国鉄(インチキ)車両図鑑-1
形式DD55 1~12
DD55形式は、次期幹線用ディーゼル機関車として昭和44年~46年に製造された。
DD55 1~12
前作、DD54は凸型ディーゼル機関車の集大成と目されたDE10の対抗馬として箱形+メキドロの変速機と言う組み合わせで登場した。DD55の登場は、同様に開発中のDE50に対抗する意味があったと言われている。
そのDD54の不調の原因と見なされた技術的冒険は、当機では見られず、むしろ既存の技術を集成する事で、性能は一段落ちても信頼性の高い車両を目指している。
車体はDD54の流れを汲む箱型で、デザイン的にはED72等の影響も見られよう。正面窓は天地をやや広めに取っている為、二枚目DD54より険が取れて穏やかな顔をしているように見える。

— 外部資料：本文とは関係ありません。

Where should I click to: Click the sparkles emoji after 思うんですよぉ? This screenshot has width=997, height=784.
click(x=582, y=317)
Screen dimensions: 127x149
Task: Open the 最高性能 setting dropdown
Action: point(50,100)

1200馬力エンジンを2台積載し、実績のあるTC系液体変速機と組み合せる事で、運転し易く整備し易い機関車となっている。
新製配置は福知山に集中し、山陰本線、福知山線、播但線で主に客車列車牽引にDD51と共に使用された。
僚機DD51が特急牽引にも宛てられる等華やかな活躍をする一方で、超美形DD55は地味な運用に就く事が殆どであった。DD55の活躍時期に当たる昭和47年以降、「DD55に出雲を牽かせたい!」の言葉は、多くのファンの口から聞かれたものである。
しかしその願い空しく、昭和62年には最後の一両が廃車。一度も優等列車牽引の栄誉を与えられぬまま、この隠れた名機は世を去った。
現在保存車は一両もない。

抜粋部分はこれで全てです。